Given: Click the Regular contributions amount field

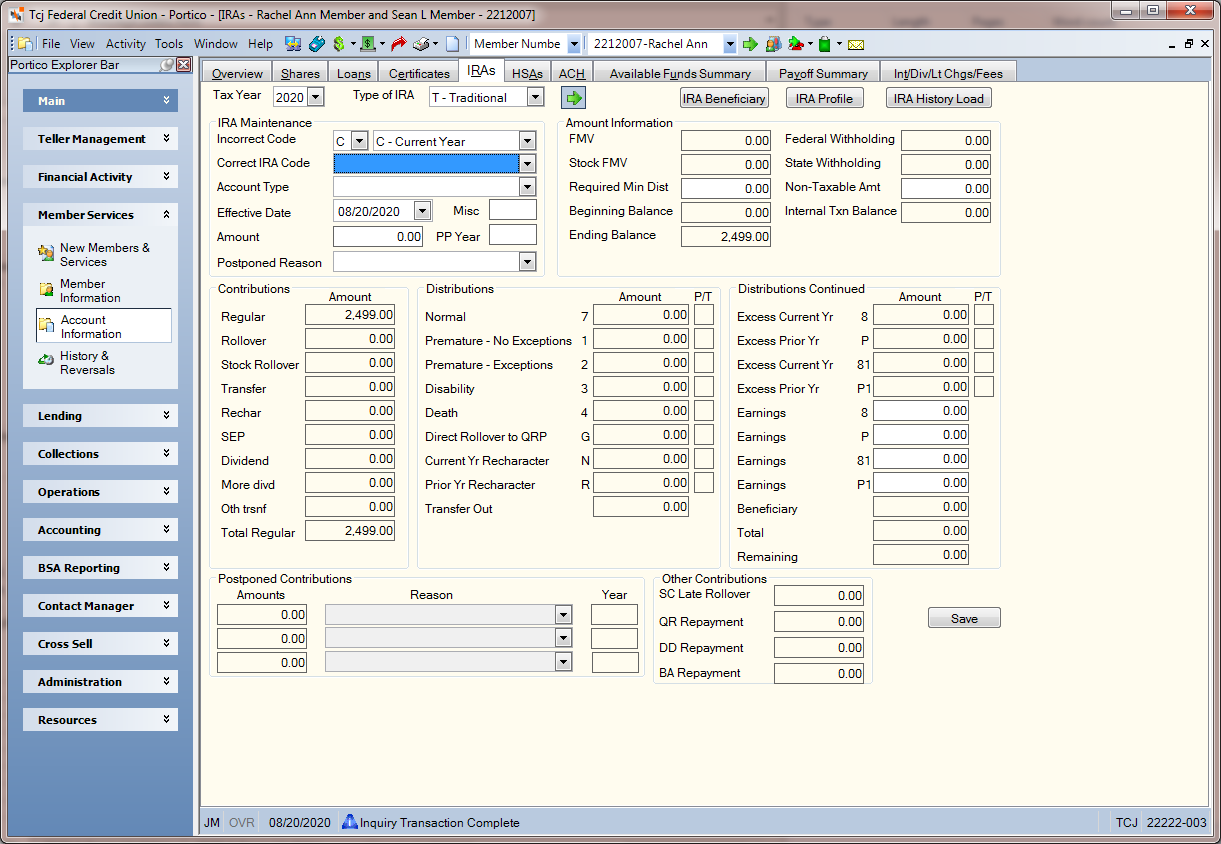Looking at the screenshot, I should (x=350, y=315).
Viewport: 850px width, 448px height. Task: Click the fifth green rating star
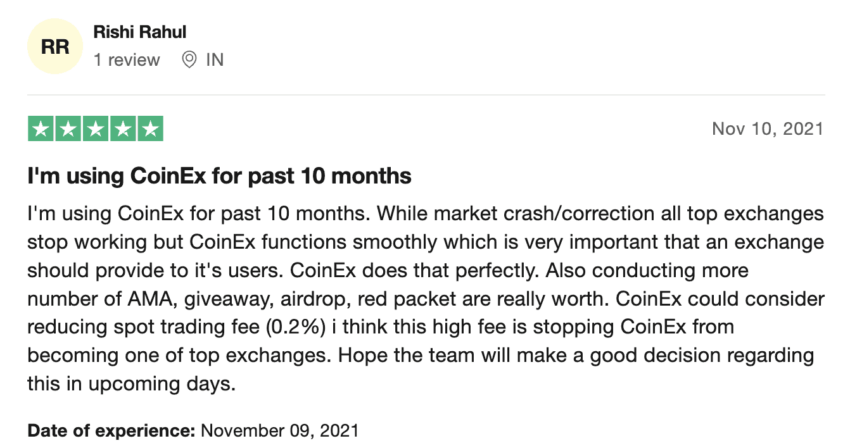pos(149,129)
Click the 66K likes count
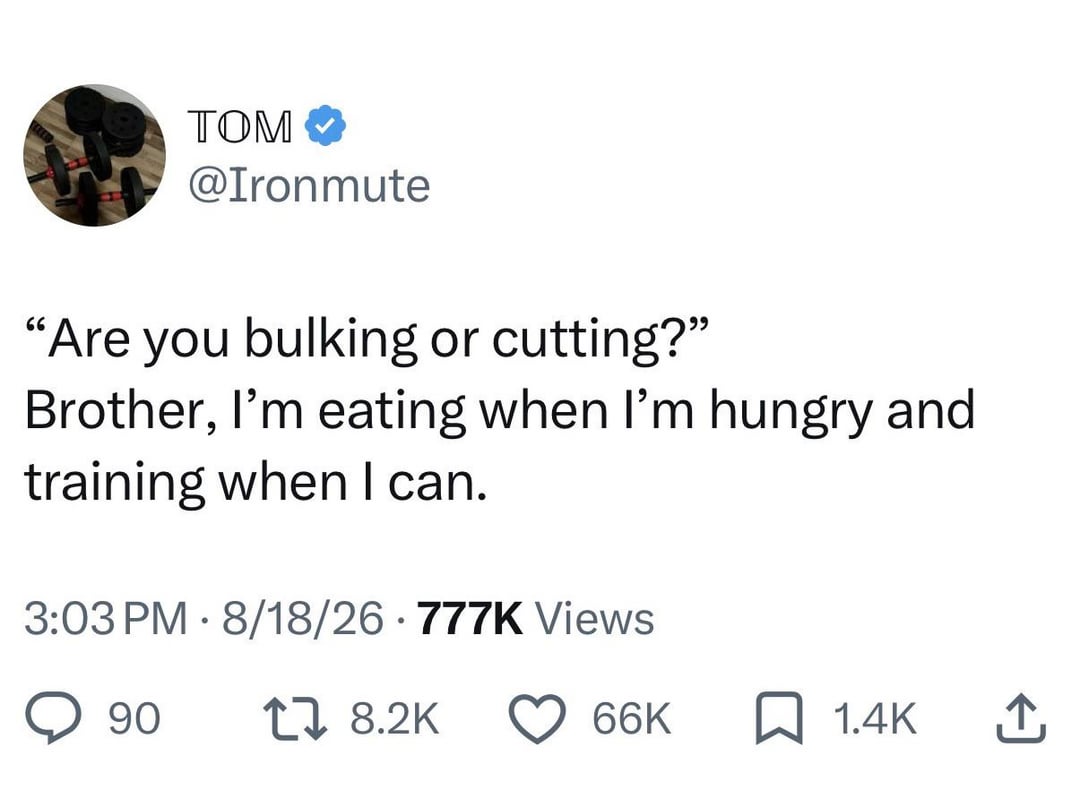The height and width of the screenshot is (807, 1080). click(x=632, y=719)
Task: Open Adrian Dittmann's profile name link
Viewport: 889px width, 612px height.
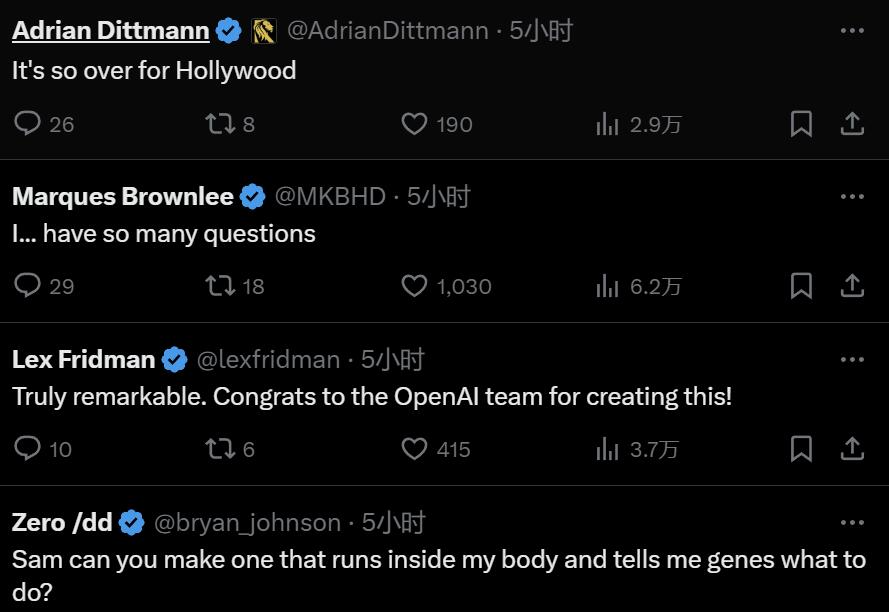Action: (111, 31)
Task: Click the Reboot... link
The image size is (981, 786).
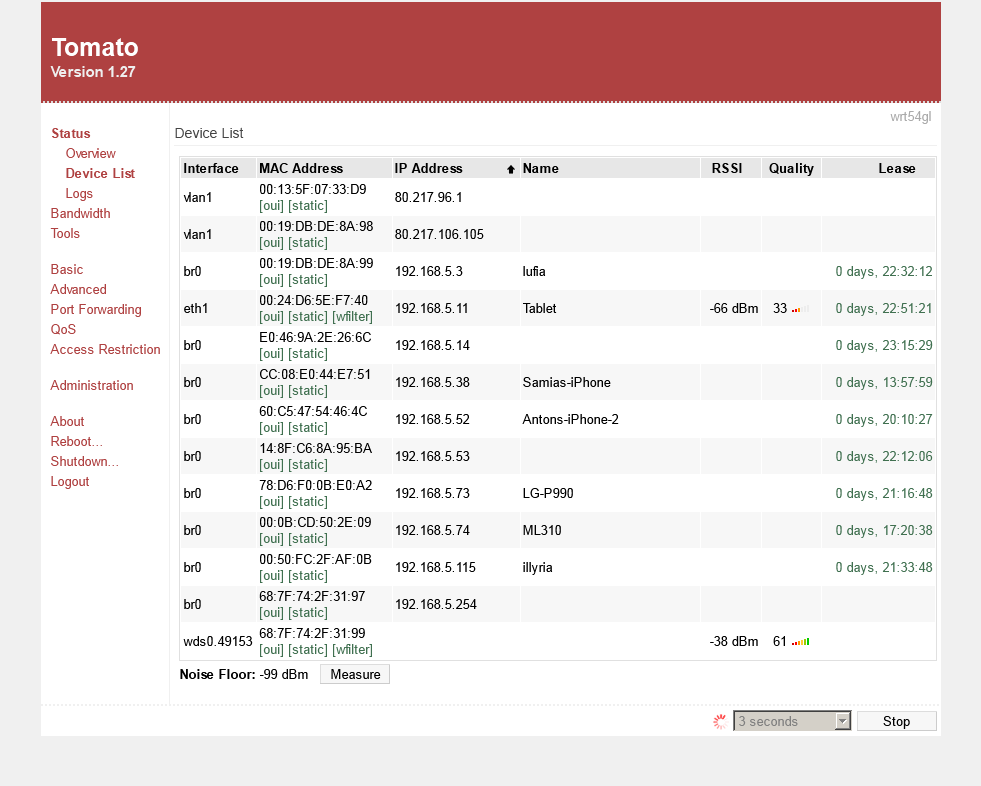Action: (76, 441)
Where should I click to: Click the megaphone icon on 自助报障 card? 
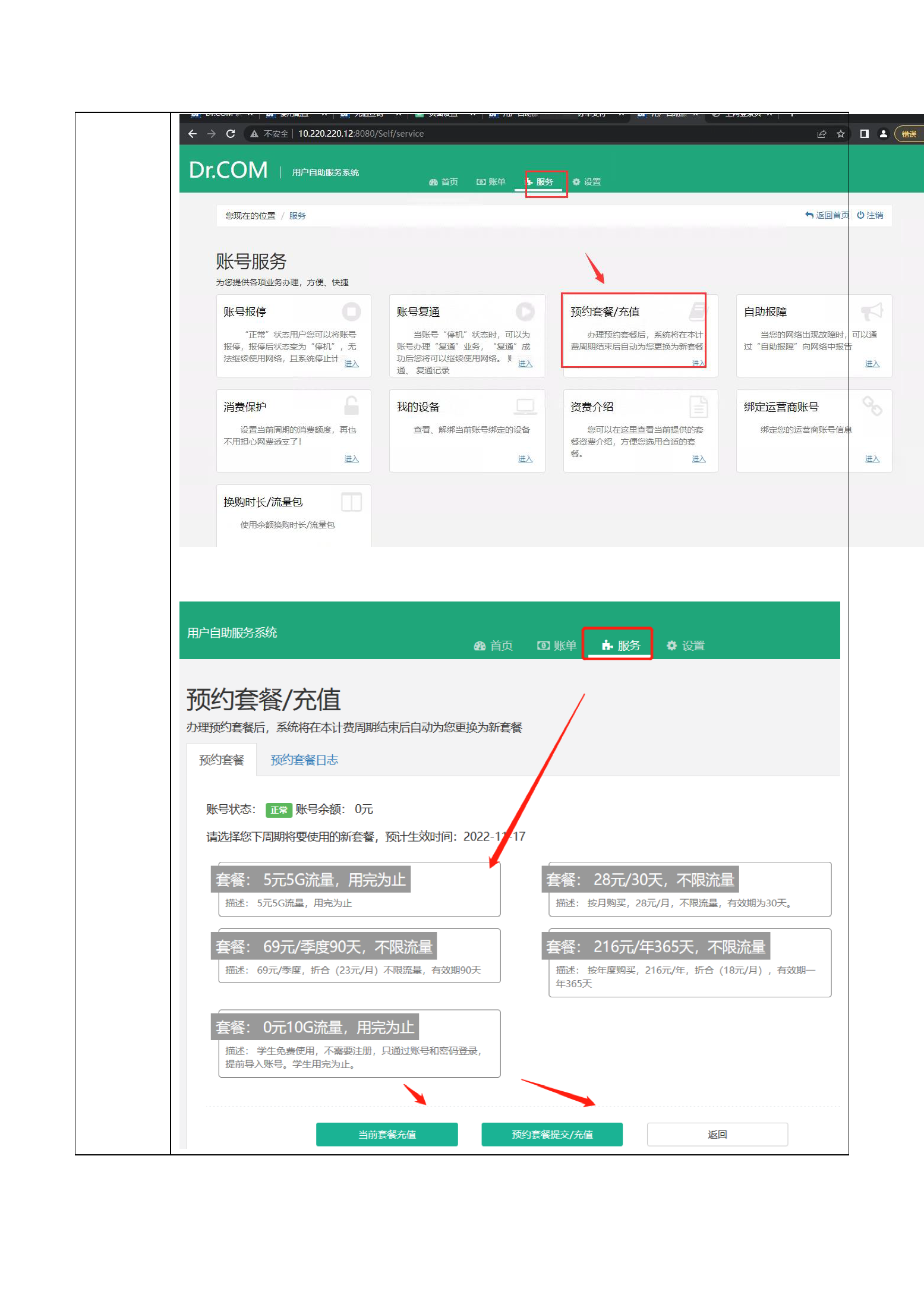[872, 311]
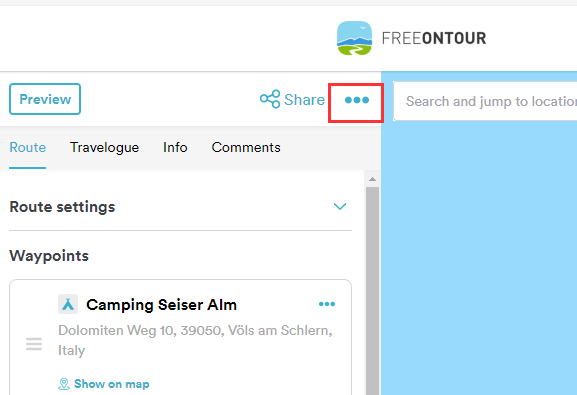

▶ **EXERCISE OBJECTIVE**
With the images omitted, output all entries exactly as given.

▶ **COMPLETED EXERCISE**
Given: Click the Regular contributions amount field

Looking at the screenshot, I should (x=350, y=315).
Viewport: 850px width, 448px height. Task: Click the fifth green rating star
pos(149,129)
Click the 66K likes count
The height and width of the screenshot is (807, 1080). click(x=632, y=719)
Task: Open Adrian Dittmann's profile name link
Viewport: 889px width, 612px height.
Action: (111, 31)
Task: Click the Reboot... link
The image size is (981, 786).
Action: (76, 441)
Where should I click to: Click the megaphone icon on 自助报障 card? 
[872, 311]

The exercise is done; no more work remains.